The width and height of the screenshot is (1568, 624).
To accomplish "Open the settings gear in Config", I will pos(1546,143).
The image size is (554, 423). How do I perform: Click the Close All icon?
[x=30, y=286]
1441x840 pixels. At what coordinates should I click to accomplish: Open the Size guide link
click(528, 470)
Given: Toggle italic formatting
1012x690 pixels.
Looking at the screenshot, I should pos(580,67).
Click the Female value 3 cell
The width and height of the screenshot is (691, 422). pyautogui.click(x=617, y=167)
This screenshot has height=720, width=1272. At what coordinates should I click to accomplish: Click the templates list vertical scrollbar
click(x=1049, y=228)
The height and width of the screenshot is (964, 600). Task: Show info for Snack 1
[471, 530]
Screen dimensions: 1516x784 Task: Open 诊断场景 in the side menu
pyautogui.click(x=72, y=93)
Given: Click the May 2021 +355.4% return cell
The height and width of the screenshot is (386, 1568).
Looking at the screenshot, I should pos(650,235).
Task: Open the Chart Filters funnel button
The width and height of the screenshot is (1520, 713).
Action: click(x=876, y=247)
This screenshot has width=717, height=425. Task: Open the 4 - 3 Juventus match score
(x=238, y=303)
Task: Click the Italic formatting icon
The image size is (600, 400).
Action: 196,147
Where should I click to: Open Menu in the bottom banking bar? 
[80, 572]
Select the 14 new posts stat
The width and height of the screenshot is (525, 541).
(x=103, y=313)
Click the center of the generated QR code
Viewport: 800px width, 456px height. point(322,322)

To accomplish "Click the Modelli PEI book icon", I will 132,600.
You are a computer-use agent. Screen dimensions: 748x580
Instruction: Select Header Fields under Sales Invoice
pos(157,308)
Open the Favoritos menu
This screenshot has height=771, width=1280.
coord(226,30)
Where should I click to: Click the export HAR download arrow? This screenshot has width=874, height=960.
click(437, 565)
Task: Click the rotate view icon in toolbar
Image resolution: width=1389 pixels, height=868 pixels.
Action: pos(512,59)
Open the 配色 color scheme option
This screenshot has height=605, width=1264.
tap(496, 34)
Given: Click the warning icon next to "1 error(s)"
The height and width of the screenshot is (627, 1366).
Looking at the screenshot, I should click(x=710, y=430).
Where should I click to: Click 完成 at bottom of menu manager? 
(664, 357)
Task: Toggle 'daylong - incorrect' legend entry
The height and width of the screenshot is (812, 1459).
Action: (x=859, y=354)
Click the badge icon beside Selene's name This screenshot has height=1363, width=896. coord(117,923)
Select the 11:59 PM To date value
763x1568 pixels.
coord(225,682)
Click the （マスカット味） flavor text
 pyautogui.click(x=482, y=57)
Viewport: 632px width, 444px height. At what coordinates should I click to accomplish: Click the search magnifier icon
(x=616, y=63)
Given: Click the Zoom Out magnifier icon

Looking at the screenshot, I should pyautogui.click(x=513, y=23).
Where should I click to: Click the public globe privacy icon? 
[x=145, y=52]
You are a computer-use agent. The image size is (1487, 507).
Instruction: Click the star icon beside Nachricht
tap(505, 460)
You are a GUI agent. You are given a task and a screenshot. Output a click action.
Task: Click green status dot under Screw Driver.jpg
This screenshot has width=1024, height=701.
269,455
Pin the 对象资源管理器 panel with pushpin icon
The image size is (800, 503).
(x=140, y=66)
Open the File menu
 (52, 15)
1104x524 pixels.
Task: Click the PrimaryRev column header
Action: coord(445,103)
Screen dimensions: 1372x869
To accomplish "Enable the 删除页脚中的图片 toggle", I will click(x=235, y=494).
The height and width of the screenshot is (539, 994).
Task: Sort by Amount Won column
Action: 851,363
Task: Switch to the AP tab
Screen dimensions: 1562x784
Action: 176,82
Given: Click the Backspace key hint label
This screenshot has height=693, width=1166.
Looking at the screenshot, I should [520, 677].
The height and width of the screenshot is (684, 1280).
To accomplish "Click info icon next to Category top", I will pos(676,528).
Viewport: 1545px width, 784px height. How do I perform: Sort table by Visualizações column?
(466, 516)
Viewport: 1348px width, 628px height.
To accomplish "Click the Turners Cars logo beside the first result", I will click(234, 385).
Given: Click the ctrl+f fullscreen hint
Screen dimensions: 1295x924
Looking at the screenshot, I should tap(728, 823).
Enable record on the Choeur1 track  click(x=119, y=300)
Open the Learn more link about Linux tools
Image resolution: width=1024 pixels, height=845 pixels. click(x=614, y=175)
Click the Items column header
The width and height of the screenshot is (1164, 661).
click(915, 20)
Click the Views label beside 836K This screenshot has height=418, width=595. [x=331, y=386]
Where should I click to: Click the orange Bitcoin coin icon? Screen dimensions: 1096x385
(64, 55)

__What this task involves__
Report how many lines above hold the string "computer", giving nothing but the number.

__Reply__
2